Article ID | Journal | Published Year | Pages | File Type |
---|---|---|---|---|
1929991 | Biochemical and Biophysical Research Communications | 2011 | 6 Pages |
GPR119 is one of the G-protein-coupled receptors expressed in pancreatic β-cells and intestinal endocrine cells. Since agonists to GPR119 stimulate glucose-dependent insulin secretion, GPR119 agonists are anticipated to promote anti-diabetic effects and control of glucose homeostasis. Here, we reported that an omega-3 unsaturated fatty acid metabolite, 5-hydroxy-eicosapentaenoic acid (5-HEPE), was a potent agonist for GPR119 and enhanced glucose-dependent insulin secretion. 5-HEPE stimulated cAMP accumulation in mouse MIN6 insulinoma cells and human HuTu80 intestinal adenocarcinoma cells. These effects were blunted by GPR119-specific siRNA. Recombinant GPR119 also responded to 5-HEPE as well as authentic agonists. Several previous reports have indicated the beneficial biological effects of omega-3 unsaturated fatty acids, and epidemiological studies have suggested that these fatty acids plays a protective role against diabetes. However, the molecular pharmacology and receptor identifications of omega-3 unsaturated fatty acids and their metabolites have not yet been well investigated.

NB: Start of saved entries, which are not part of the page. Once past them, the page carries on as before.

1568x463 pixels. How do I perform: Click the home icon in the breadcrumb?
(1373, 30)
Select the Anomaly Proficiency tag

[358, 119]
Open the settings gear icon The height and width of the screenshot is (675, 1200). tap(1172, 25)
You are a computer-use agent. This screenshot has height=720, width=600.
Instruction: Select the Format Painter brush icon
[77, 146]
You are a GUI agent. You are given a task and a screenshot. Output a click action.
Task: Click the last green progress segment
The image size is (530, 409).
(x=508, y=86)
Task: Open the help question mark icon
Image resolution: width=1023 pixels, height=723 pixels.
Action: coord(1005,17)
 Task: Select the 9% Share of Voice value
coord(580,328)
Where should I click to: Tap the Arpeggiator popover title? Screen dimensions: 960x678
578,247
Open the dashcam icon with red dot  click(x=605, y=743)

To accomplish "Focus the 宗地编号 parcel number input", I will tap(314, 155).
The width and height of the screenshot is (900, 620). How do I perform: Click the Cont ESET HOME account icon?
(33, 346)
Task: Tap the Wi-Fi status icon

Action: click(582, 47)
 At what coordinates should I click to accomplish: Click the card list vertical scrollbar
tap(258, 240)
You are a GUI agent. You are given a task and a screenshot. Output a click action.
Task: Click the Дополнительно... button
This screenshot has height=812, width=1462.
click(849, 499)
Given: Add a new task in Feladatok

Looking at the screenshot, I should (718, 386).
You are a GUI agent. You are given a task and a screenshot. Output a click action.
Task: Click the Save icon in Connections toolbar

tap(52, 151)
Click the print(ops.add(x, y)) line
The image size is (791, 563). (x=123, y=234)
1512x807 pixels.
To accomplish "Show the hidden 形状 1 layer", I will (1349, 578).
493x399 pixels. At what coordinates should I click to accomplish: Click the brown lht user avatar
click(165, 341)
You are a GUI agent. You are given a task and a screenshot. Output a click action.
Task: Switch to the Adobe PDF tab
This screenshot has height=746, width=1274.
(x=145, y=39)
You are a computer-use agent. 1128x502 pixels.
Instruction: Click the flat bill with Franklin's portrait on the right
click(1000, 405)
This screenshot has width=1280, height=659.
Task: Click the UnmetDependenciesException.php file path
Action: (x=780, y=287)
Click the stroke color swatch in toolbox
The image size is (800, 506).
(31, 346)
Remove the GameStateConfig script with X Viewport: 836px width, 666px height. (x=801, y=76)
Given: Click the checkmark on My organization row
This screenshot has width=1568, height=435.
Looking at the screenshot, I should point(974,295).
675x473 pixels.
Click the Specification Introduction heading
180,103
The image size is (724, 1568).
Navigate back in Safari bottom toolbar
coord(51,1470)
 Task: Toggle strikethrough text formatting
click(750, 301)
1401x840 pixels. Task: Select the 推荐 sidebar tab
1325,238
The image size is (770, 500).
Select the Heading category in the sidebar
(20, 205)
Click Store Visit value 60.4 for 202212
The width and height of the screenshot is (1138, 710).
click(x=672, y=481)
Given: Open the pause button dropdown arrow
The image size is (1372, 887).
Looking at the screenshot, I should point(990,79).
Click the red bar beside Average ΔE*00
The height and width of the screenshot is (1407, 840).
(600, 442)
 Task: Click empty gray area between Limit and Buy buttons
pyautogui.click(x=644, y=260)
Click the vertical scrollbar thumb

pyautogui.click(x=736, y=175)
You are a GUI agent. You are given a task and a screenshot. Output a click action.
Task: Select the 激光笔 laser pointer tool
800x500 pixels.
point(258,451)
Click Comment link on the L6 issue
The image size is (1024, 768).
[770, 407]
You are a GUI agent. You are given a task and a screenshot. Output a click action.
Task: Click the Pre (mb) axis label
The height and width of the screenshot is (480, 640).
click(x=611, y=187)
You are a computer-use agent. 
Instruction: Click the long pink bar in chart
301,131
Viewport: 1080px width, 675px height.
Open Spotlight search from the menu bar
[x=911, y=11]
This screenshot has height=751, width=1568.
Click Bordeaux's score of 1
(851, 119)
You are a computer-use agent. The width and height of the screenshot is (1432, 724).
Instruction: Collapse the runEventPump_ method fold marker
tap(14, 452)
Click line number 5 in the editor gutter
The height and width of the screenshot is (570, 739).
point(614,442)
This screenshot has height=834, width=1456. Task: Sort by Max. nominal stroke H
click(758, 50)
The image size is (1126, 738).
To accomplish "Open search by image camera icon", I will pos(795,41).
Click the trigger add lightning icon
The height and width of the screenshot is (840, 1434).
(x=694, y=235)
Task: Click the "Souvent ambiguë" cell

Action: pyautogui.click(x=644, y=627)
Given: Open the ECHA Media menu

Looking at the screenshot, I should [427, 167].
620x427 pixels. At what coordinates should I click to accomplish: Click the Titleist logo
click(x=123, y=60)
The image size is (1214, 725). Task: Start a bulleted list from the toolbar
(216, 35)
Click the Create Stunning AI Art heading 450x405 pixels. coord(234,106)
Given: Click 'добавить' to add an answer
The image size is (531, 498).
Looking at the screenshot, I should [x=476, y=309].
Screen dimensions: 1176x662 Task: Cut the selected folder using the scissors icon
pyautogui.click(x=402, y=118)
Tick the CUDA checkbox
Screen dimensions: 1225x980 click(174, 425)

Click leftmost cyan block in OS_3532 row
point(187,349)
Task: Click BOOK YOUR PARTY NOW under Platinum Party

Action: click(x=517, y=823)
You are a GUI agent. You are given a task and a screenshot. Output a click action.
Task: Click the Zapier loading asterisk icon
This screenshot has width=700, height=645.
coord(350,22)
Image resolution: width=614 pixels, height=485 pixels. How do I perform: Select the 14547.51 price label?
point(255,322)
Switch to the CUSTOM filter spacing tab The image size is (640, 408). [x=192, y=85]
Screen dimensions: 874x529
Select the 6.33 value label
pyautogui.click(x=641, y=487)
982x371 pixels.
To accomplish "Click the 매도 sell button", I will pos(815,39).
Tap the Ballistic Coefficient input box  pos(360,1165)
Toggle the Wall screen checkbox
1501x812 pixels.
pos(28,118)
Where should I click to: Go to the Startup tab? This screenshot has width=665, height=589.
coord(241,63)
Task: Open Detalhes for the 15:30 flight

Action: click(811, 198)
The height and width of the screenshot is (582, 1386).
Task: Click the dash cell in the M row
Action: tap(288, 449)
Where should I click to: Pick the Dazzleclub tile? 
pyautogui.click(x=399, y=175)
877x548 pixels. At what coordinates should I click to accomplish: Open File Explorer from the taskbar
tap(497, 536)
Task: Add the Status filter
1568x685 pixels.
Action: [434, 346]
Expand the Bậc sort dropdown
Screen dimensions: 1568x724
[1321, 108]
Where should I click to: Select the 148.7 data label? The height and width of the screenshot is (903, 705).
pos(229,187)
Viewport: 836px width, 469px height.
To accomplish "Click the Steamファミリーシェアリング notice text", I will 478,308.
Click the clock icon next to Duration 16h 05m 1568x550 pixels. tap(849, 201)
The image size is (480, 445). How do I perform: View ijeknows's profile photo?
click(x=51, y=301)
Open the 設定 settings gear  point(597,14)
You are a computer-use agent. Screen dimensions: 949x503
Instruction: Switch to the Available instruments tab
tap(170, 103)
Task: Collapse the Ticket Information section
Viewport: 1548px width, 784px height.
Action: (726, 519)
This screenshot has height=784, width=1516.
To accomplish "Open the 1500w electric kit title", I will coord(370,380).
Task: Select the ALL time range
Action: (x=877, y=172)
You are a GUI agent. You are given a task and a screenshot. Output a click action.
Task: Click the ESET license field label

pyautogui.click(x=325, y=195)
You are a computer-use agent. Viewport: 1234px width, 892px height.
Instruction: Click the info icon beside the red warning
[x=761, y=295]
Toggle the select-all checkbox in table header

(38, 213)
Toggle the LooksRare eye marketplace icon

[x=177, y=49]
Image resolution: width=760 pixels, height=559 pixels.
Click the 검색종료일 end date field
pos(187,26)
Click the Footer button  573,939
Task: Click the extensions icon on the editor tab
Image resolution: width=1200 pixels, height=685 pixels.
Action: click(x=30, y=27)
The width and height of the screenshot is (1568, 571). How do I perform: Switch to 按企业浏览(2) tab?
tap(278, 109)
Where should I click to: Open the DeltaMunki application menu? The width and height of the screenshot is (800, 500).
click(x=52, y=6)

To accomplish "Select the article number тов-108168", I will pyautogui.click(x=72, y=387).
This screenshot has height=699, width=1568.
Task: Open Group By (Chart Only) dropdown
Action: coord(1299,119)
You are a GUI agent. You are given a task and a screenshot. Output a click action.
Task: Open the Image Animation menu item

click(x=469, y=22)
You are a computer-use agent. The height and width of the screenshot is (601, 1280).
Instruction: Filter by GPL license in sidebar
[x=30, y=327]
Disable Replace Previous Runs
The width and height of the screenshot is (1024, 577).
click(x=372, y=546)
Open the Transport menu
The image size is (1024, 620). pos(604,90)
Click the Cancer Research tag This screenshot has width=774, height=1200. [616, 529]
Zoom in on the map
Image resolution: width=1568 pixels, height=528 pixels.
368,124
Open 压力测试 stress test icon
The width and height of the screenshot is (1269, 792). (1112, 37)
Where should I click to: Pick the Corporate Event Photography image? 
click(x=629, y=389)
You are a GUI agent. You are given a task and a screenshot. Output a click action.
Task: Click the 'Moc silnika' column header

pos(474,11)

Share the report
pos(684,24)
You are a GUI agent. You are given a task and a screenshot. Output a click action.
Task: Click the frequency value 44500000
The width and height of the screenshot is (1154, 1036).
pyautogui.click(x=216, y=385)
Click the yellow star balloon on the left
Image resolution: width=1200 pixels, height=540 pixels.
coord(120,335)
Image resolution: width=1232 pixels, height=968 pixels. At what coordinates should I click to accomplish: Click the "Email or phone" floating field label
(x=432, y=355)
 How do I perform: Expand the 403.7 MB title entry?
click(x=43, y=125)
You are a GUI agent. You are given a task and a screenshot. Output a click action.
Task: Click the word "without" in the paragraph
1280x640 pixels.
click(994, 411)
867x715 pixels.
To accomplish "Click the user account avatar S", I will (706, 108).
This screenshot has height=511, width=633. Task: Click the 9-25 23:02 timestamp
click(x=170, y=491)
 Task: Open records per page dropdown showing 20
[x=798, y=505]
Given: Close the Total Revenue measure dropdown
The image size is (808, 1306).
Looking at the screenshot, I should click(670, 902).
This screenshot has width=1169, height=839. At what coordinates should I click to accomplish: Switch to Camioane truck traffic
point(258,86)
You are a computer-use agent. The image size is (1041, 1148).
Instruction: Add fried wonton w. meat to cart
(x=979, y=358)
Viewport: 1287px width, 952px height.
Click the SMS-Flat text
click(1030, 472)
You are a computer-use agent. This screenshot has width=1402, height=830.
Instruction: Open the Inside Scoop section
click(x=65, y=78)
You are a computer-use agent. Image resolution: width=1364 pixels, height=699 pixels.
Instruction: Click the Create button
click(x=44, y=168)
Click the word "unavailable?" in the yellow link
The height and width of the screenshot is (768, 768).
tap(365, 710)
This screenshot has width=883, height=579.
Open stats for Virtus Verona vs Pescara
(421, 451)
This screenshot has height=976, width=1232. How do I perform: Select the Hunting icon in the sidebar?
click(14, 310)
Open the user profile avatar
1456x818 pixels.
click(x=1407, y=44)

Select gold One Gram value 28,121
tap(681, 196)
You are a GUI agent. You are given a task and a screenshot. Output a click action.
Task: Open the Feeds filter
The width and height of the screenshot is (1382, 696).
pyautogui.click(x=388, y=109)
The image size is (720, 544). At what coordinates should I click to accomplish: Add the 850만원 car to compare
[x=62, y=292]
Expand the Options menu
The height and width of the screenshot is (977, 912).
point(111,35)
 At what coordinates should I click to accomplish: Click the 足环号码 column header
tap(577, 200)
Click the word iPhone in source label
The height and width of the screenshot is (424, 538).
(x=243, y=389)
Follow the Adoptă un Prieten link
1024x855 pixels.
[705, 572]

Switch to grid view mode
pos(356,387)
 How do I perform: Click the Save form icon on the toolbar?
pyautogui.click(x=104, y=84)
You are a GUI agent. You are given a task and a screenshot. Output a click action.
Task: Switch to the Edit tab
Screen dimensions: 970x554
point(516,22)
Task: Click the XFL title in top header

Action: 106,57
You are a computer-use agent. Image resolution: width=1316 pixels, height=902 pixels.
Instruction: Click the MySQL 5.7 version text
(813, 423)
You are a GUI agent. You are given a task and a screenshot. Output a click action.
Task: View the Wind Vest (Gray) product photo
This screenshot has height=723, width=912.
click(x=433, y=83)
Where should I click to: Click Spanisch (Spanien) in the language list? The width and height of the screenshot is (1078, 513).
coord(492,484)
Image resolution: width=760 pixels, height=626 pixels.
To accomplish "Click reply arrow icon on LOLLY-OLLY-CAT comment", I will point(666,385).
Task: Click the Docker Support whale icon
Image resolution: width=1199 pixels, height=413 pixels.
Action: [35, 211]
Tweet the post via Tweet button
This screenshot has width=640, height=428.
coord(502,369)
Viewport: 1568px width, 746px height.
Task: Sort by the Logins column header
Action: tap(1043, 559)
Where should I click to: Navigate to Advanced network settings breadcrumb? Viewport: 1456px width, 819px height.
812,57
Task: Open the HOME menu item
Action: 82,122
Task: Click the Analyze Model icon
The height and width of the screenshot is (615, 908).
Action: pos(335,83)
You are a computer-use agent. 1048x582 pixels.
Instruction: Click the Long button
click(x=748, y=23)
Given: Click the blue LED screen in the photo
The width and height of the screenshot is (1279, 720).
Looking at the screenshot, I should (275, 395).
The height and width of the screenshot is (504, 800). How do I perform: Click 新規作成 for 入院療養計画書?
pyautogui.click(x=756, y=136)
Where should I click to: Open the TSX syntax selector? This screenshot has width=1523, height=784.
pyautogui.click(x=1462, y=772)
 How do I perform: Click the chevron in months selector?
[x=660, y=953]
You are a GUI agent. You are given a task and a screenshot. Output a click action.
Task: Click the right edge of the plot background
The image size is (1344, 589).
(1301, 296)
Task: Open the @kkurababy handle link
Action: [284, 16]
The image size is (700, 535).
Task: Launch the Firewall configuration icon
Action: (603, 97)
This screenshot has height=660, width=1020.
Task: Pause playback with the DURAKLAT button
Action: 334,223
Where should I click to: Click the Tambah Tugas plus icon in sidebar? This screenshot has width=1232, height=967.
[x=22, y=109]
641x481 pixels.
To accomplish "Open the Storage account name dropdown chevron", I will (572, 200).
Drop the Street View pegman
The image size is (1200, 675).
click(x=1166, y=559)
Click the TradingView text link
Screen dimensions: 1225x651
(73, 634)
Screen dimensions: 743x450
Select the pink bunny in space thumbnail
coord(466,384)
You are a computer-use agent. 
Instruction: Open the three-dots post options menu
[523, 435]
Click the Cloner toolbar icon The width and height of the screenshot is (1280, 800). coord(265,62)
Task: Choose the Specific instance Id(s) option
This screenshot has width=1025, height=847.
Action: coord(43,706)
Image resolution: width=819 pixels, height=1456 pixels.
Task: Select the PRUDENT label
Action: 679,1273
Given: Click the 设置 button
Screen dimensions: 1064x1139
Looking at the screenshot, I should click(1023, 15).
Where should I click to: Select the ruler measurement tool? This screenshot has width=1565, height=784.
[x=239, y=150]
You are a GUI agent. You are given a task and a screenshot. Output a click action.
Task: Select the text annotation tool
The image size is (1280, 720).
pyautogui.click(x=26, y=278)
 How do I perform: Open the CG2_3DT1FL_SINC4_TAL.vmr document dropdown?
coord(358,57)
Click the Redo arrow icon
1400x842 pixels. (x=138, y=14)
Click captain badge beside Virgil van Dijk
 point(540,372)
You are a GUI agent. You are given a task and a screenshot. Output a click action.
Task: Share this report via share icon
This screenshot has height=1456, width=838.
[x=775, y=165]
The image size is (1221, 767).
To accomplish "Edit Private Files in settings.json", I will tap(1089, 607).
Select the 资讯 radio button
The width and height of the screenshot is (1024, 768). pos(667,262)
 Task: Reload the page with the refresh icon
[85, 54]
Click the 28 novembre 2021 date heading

It is hoped that our findings will encourage novel investigations into the molecular relationships between omega-3 fatty acids and diabetes.
► 5-HEPE, one of EPA metabolites enhanced glucose-dependent insulin secretion. ► The effects were blunted by GPR119-specific siRNA. ► 5-HEPE also enhanced GLP-1 secretion. ► Recombinant GPR119 responded to 5-HEPE as well as authentic agonists.